ARTICLE VII: STOCK APPRECIATION RIGHTS
7.1 Tandem Stock Appreciation Rights. Tandem Stock Appreciation Rights shall be granted in conjunction with all or part
of any Option (a “Reference Stock Option”) granted under the Plan. Each Tandem Stock Appreciation Right may be granted
either at or after the time of the grant of its Reference Stock Option.
7.2 Terms and Conditions of Tandem Stock Appreciation Rights. Tandem Stock Appreciation Rights granted hereunder shall
be subject to such terms and conditions, not inconsistent with the provisions of the Plan, as shall be determined from time to
time by the Committee, and the following:
(a) Exercise Price. The exercise price per share of Common Stock subject to a Tandem Stock Appreciation Right shall be the
exercise price of the Reference Stock Option as determined in accordance with Section 6.2(a).
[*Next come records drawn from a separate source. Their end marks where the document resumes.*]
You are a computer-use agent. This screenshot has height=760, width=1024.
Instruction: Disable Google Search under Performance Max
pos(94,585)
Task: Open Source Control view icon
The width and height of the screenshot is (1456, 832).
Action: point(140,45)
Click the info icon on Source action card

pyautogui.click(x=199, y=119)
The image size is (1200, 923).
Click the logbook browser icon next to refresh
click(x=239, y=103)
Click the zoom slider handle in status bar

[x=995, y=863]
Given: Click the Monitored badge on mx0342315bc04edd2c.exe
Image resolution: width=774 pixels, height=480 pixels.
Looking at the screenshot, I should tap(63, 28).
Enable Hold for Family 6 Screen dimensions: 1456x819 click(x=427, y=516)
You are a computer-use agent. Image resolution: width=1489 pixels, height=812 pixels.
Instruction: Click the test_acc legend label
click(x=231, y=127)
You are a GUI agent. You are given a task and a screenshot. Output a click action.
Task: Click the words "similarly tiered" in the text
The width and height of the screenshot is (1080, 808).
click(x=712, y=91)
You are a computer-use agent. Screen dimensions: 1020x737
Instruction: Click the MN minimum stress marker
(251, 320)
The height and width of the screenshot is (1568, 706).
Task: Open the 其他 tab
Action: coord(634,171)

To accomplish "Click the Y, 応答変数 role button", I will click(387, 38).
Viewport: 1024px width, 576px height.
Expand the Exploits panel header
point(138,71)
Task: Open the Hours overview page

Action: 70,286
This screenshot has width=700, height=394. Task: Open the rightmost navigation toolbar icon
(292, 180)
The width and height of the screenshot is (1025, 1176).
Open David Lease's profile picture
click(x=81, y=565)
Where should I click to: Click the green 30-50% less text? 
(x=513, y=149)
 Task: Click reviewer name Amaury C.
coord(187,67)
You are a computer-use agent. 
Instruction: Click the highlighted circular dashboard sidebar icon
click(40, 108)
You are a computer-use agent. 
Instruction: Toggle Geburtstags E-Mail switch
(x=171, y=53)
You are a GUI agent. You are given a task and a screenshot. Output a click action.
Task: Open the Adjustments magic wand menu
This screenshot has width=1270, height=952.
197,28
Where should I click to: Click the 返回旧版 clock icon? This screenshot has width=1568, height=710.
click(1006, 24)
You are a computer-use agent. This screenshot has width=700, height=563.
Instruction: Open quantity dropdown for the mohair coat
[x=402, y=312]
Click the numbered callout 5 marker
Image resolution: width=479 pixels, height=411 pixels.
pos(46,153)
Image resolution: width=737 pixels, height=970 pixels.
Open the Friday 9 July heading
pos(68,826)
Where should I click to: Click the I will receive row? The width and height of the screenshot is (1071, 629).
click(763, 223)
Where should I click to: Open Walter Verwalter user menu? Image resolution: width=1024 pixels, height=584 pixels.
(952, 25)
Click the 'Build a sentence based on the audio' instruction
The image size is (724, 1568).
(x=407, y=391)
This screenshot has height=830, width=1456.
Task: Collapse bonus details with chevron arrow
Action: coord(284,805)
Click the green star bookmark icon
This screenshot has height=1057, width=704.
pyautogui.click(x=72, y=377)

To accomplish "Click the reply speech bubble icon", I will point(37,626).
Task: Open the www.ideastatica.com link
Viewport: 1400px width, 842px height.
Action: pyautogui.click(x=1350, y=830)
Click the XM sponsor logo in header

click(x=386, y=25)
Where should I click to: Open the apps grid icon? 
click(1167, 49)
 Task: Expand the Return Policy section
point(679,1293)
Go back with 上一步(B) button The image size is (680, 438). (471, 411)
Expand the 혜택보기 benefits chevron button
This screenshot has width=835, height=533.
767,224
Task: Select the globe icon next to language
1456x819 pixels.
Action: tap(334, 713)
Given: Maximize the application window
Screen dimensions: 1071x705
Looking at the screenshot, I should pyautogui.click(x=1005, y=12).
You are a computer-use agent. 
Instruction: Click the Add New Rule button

(b) Term. A Tandem Stock Appreciation Right or applicable portion thereof granted with respect to a Reference Stock Option
shall terminate and no longer be exercisable upon the termination or exercise of the Reference Stock Option, except that,
unless otherwise determined by the Committee, in its sole discretion, at the time of grant, a Tandem Stock Appreciation
Right granted with respect to less than the full number of shares covered by the Reference Stock Option shall not be
reduced until and then only to the extent the exercise or termination of the Reference Stock Option causes the number
of shares covered by the Tandem Stock Appreciation Right to exceed the number of shares remaining available and
unexercised under the Reference Stock Option.
(c) Exercisability. Tandem Stock Appreciation Rights shall be exercisable only at such time or times and to the extent that the
Reference Stock Options to which they relate shall be exercisable in accordance with the provisions of Article VI, and shall be
subject to the provisions of Section 6.2(c).
(d) Method of Exercise. A Tandem Stock Appreciation Right may be exercised by the Participant by surrendering the applicable
portion of the Reference Stock Option. Upon such exercise and surrender, the Participant shall be entitled to receive an
amount determined in the manner prescribed in this Section 7.2. Options that have been so surrendered, in whole or in
part, shall no longer be exercisable to the extent the related Tandem Stock Appreciation Rights have been exercised.